[[ The data, beginning ]]
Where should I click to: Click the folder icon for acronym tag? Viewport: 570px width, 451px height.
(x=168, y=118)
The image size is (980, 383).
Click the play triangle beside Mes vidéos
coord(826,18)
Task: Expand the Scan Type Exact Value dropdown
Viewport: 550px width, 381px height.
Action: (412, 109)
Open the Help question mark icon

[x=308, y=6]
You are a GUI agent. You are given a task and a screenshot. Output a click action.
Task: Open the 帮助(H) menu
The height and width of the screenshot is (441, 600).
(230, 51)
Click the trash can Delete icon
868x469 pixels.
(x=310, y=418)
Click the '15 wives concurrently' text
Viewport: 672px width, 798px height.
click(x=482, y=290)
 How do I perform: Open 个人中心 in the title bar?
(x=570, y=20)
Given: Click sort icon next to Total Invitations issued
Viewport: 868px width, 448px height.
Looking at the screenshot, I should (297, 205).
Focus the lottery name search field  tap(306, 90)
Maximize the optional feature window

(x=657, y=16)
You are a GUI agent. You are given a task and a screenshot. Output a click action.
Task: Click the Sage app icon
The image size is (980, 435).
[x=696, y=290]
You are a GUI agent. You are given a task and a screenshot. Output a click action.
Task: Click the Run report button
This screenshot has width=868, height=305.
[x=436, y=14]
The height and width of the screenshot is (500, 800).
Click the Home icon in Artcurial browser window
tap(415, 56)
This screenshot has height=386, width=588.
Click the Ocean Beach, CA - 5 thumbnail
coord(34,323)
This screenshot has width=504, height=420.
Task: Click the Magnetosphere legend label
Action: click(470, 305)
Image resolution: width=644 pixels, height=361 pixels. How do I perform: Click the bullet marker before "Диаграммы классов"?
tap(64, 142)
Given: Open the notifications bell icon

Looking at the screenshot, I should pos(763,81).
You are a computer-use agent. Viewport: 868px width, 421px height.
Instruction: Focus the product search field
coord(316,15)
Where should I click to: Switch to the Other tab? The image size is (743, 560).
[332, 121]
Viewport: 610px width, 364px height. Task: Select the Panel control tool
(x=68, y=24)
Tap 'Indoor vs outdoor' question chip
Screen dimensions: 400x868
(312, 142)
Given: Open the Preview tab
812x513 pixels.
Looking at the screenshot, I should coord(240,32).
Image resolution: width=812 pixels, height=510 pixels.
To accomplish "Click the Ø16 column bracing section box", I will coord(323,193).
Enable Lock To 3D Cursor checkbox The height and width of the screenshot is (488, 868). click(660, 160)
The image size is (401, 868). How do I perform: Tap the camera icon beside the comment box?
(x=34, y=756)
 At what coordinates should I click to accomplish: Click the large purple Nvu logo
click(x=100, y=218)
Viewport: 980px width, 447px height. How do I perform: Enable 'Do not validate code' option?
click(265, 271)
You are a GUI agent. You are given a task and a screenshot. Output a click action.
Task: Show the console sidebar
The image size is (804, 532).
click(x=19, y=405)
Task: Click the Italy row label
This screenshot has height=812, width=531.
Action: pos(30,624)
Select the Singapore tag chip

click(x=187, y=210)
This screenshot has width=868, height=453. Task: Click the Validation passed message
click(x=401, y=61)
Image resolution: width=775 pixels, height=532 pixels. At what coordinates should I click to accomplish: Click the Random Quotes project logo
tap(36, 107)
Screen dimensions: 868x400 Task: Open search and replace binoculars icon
[[ The data, end ]]
• _Assignment_: The entries shown above should be copied out word for word.

• _Written answer_:
Where should I click to: Click the folder icon for acronym tag? Viewport: 570px width, 451px height.
(x=168, y=118)
The image size is (980, 383).
Click the play triangle beside Mes vidéos
coord(826,18)
Task: Expand the Scan Type Exact Value dropdown
Viewport: 550px width, 381px height.
Action: (412, 109)
Open the Help question mark icon

[x=308, y=6]
You are a GUI agent. You are given a task and a screenshot. Output a click action.
Task: Open the 帮助(H) menu
The height and width of the screenshot is (441, 600).
(230, 51)
Click the trash can Delete icon
868x469 pixels.
(x=310, y=418)
Click the '15 wives concurrently' text
Viewport: 672px width, 798px height.
click(x=482, y=290)
 How do I perform: Open 个人中心 in the title bar?
(x=570, y=20)
Given: Click sort icon next to Total Invitations issued
Viewport: 868px width, 448px height.
Looking at the screenshot, I should (297, 205).
Focus the lottery name search field  tap(306, 90)
Maximize the optional feature window

(x=657, y=16)
You are a GUI agent. You are given a task and a screenshot. Output a click action.
Task: Click the Sage app icon
The image size is (980, 435).
[x=696, y=290]
You are a GUI agent. You are given a task and a screenshot. Output a click action.
Task: Click the Run report button
This screenshot has width=868, height=305.
[x=436, y=14]
The height and width of the screenshot is (500, 800).
Click the Home icon in Artcurial browser window
tap(415, 56)
This screenshot has height=386, width=588.
Click the Ocean Beach, CA - 5 thumbnail
coord(34,323)
This screenshot has width=504, height=420.
Task: Click the Magnetosphere legend label
Action: click(470, 305)
Image resolution: width=644 pixels, height=361 pixels. How do I perform: Click the bullet marker before "Диаграммы классов"?
tap(64, 142)
Given: Open the notifications bell icon

Looking at the screenshot, I should pos(763,81).
You are a computer-use agent. Viewport: 868px width, 421px height.
Instruction: Focus the product search field
coord(316,15)
Where should I click to: Switch to the Other tab? The image size is (743, 560).
[332, 121]
Viewport: 610px width, 364px height. Task: Select the Panel control tool
(x=68, y=24)
Tap 'Indoor vs outdoor' question chip
Screen dimensions: 400x868
(312, 142)
Given: Open the Preview tab
812x513 pixels.
Looking at the screenshot, I should coord(240,32).
Image resolution: width=812 pixels, height=510 pixels.
To accomplish "Click the Ø16 column bracing section box", I will coord(323,193).
Enable Lock To 3D Cursor checkbox The height and width of the screenshot is (488, 868). click(660, 160)
The image size is (401, 868). How do I perform: Tap the camera icon beside the comment box?
(x=34, y=756)
 At what coordinates should I click to accomplish: Click the large purple Nvu logo
click(x=100, y=218)
Viewport: 980px width, 447px height. How do I perform: Enable 'Do not validate code' option?
click(265, 271)
You are a GUI agent. You are given a task and a screenshot. Output a click action.
Task: Show the console sidebar
The image size is (804, 532).
click(x=19, y=405)
Task: Click the Italy row label
This screenshot has height=812, width=531.
Action: pos(30,624)
Select the Singapore tag chip

click(x=187, y=210)
This screenshot has width=868, height=453. Task: Click the Validation passed message
click(x=401, y=61)
Image resolution: width=775 pixels, height=532 pixels. At what coordinates should I click to accomplish: Click the Random Quotes project logo
tap(36, 107)
Screen dimensions: 868x400 Task: Open search and replace binoculars icon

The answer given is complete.